Dieser Aspekt hat im Laufe der Diskussionen mehr Gewicht bekommen. Das Stadtmusikantenhaus ist im Arbeitstitel um den Begriff Literaturhaus erweitert worden. Ein Grund könnte sein, dass Bremen um eine Auszeichnung buhlt: "Eine solche Einrichtung würde die Aussichten auf eine erfolgreiche Bewerbung um den Unesco-Titel ,City of Literature' steigern, die für 2023 vorgesehen ist", schreiben die Behörden.
Noch keine Einigung mit Vermieter
Grob kalkuliert müssten für die Kombination aus Stadtmusikanten- und Literaturhaus 9,8 Millionen Euro investiert werden. Die eine Hälfte komme als Zuschuss vom Bund.
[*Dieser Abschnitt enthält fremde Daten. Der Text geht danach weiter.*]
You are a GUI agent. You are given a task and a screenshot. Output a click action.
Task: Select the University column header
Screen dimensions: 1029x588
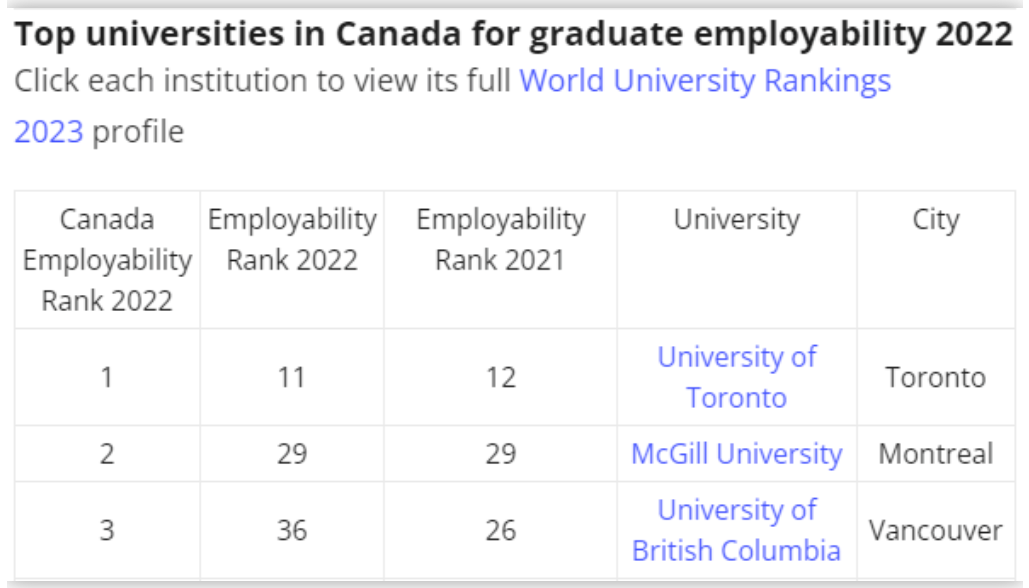click(736, 220)
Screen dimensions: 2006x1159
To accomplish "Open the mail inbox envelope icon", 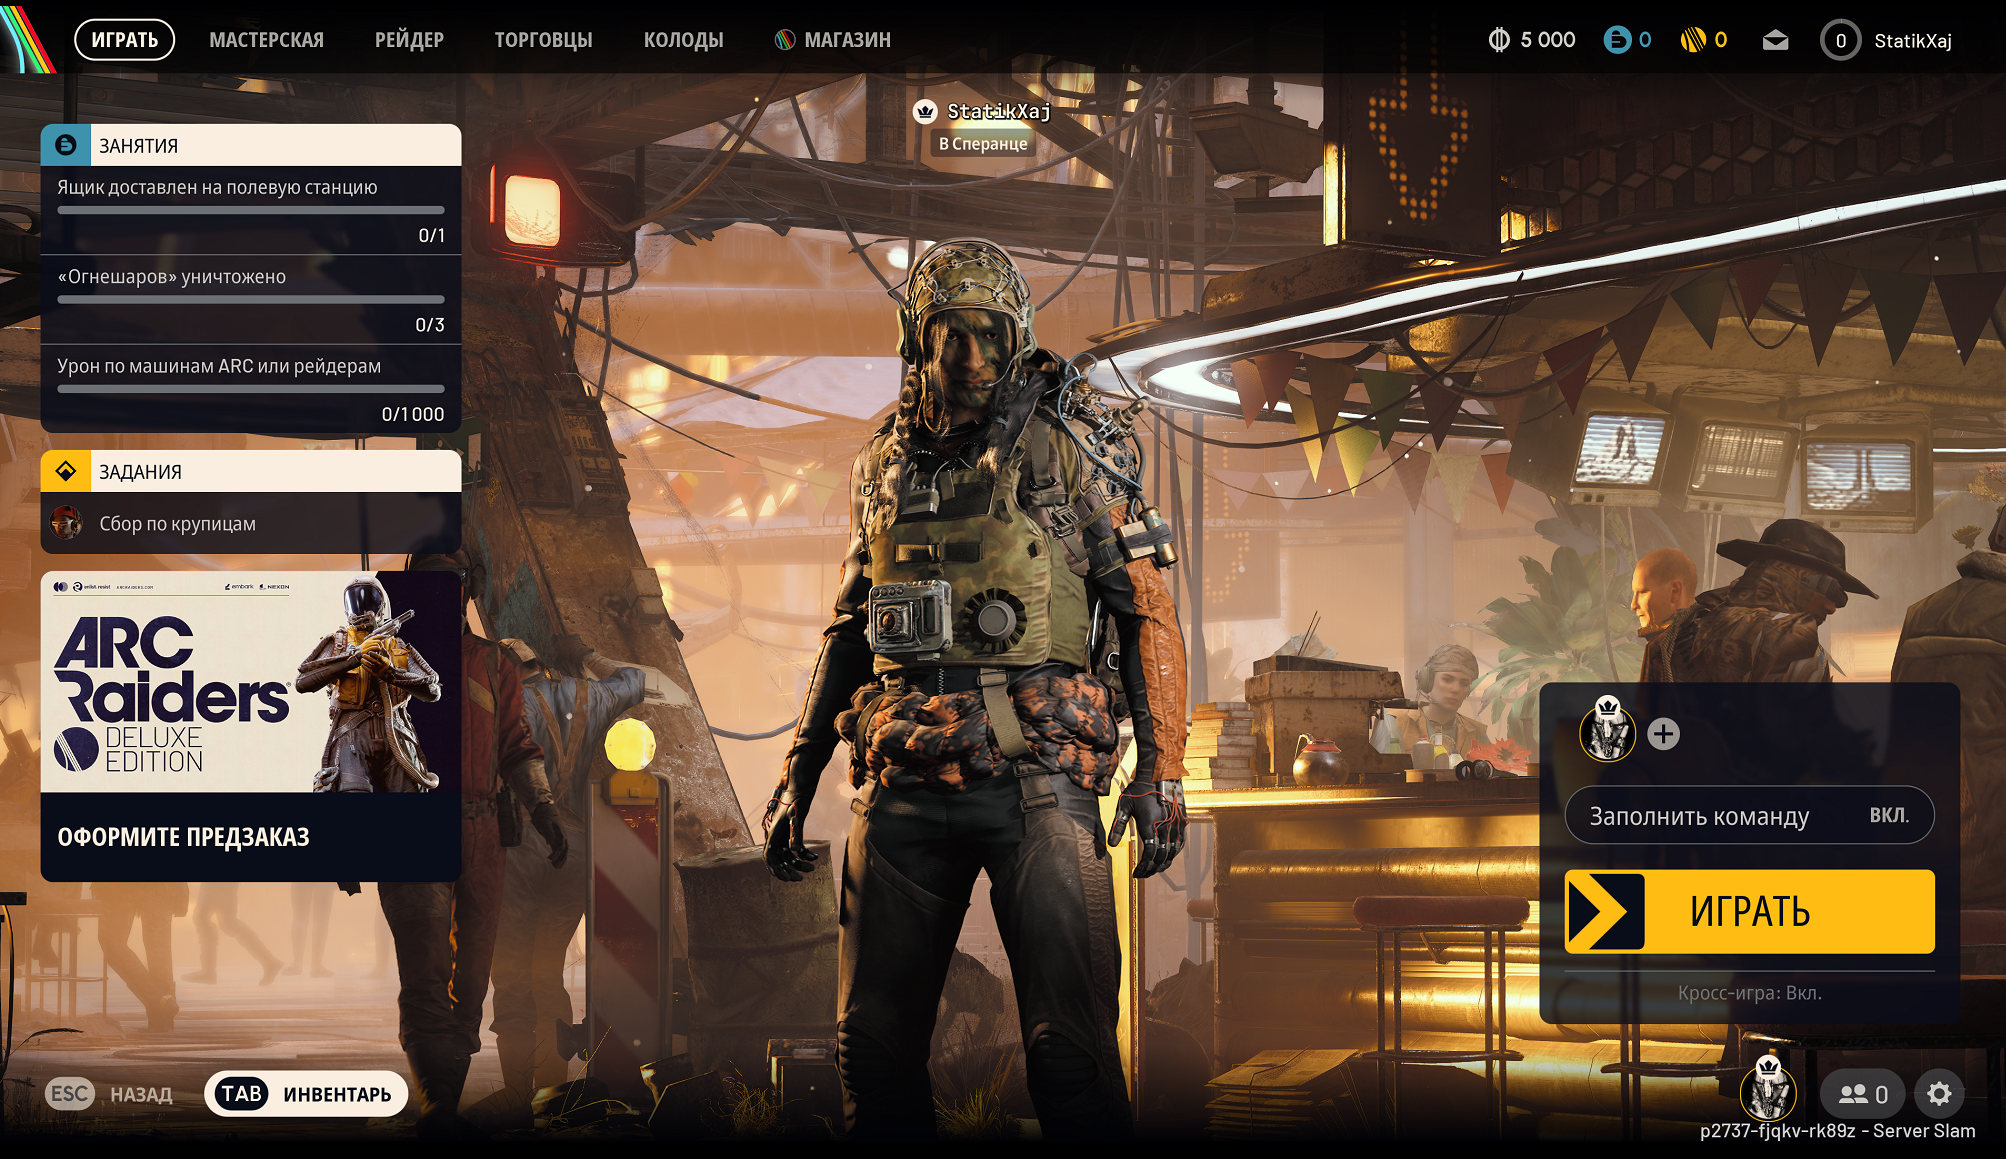I will [x=1775, y=40].
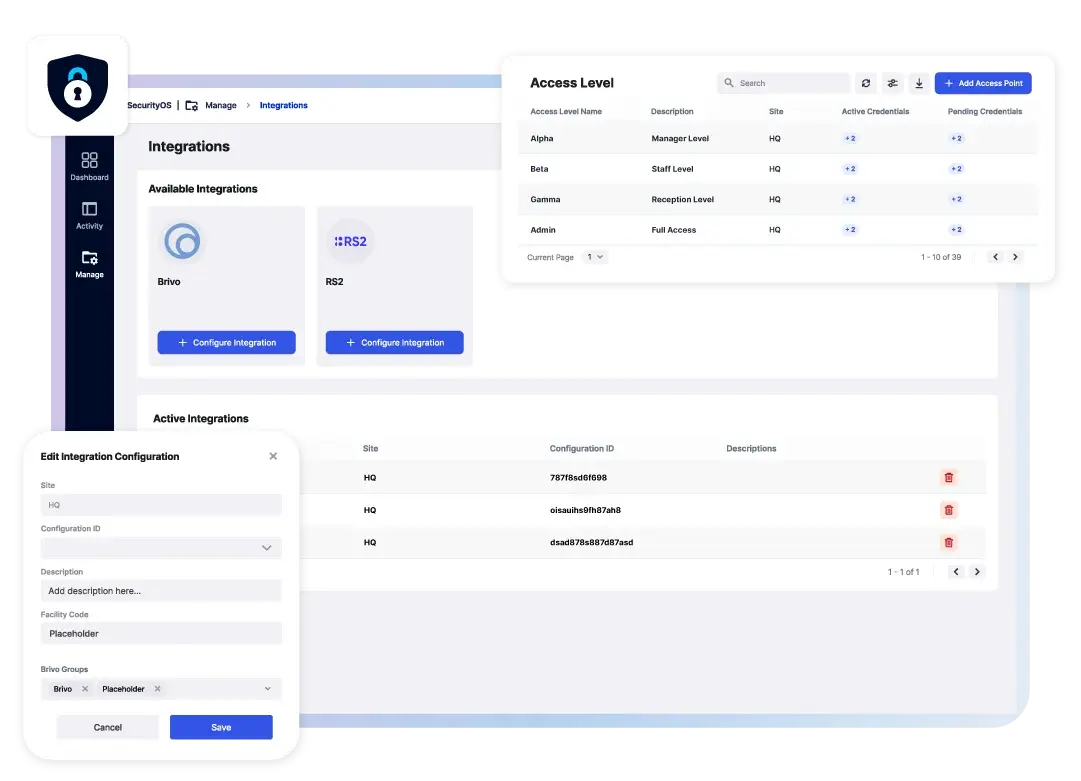Open the Current Page selector dropdown
Screen dimensions: 1081x781
click(595, 257)
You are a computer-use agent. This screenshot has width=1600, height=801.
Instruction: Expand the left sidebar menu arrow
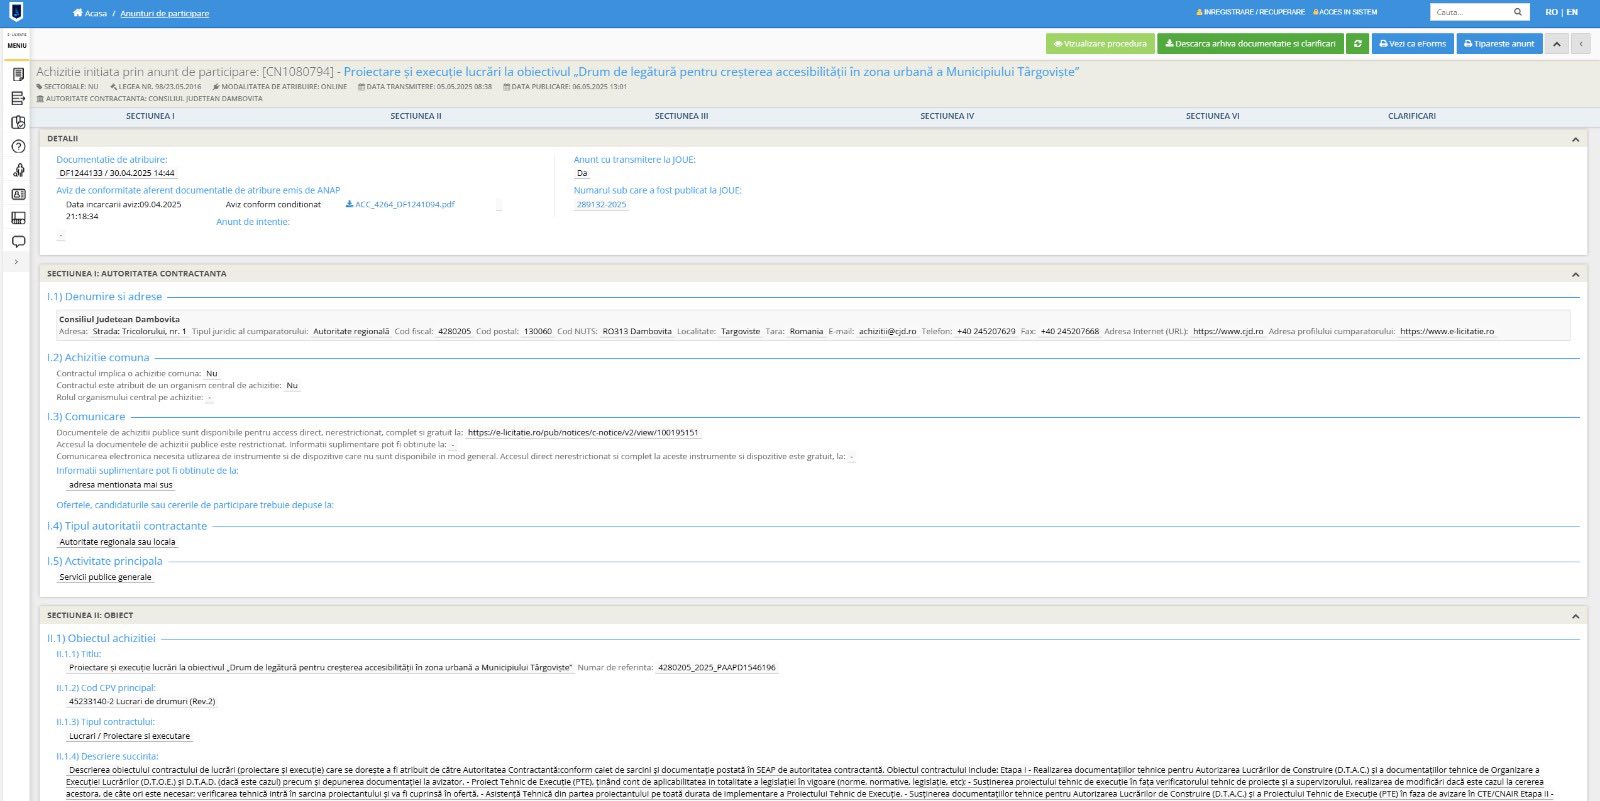pyautogui.click(x=16, y=262)
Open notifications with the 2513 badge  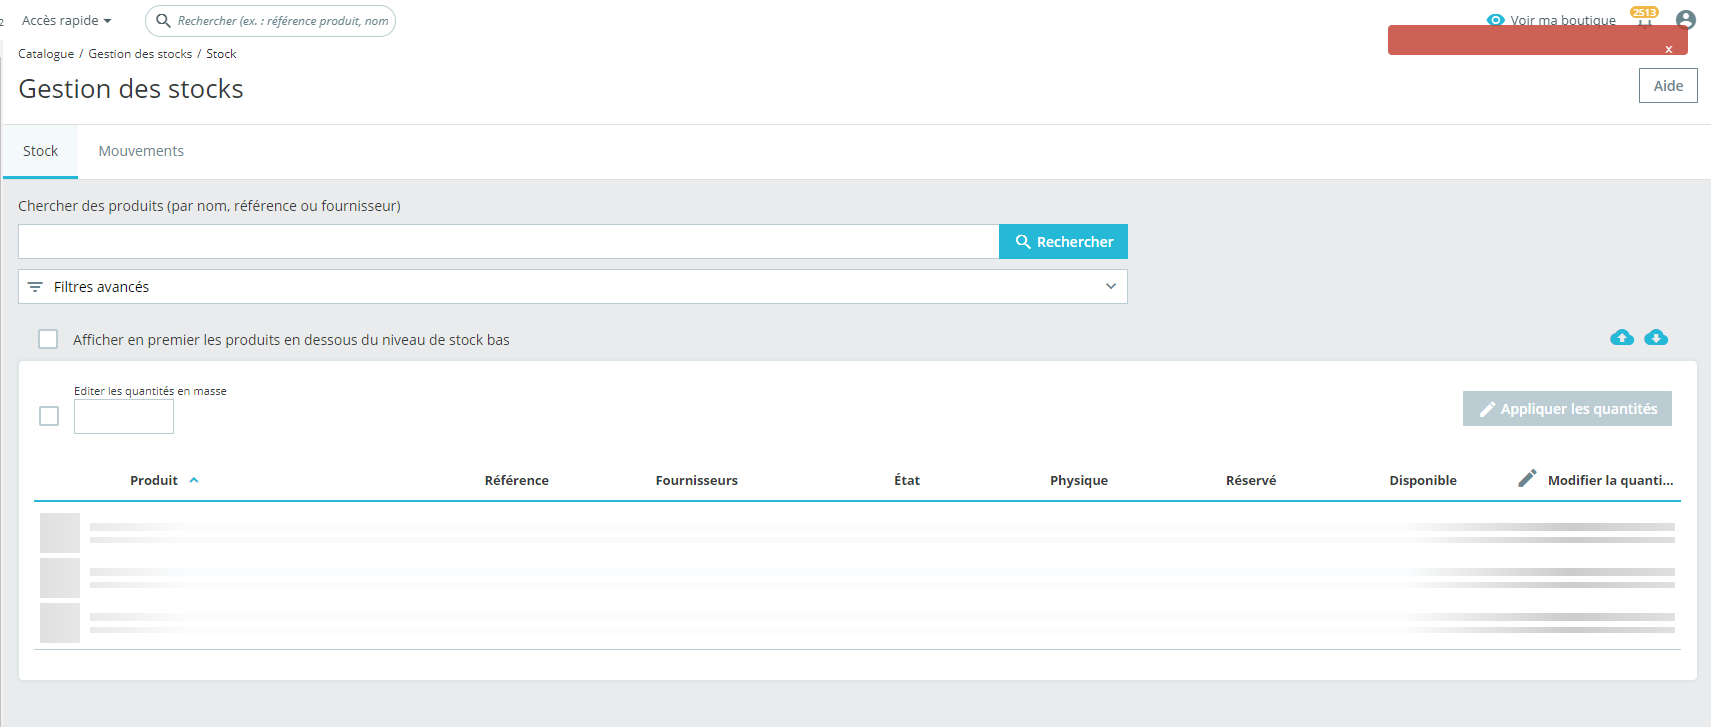click(x=1645, y=16)
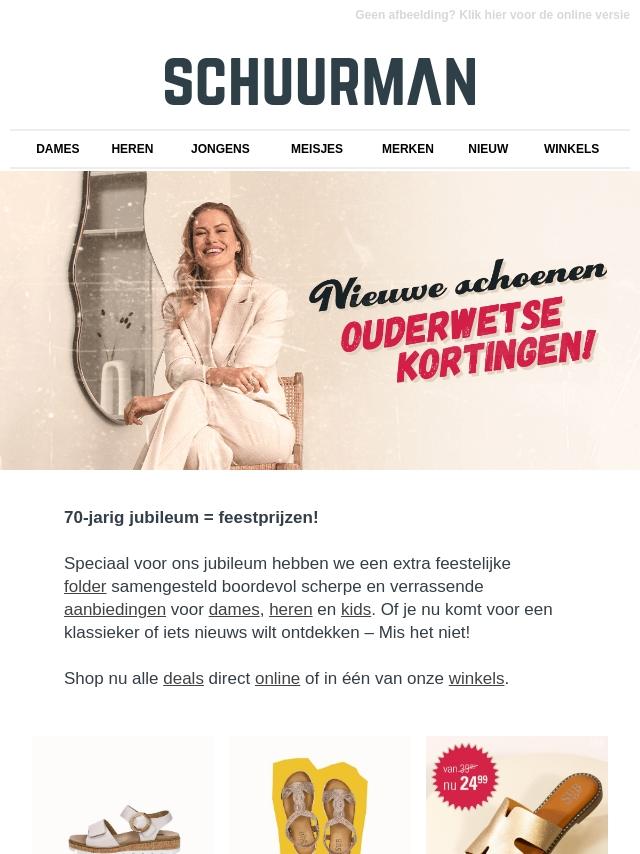Open the DAMES menu item
Screen dimensions: 640x854
point(58,149)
Die andere bringe Bremen auf und wolle dabei auf den Fonds zur Linderung der Pandemie-Folgen zurückgreifen. Das Projekt, so die Argumentation, helfe der Innenstadt, die unter Corona leide.
Der Senat hat noch keine Klarheit, ob die Räume im Kontorhaus tatsächlich zur Verfügung stehen. Eigentümer der Immobilie ist Christian Jacobs aus Bremens Kaffee-Familie. "Eine abschließende Einigung konnte noch nicht erzielt werden", wird in der Vorlage nüchtern vermerkt. Gründe werden keine genannt.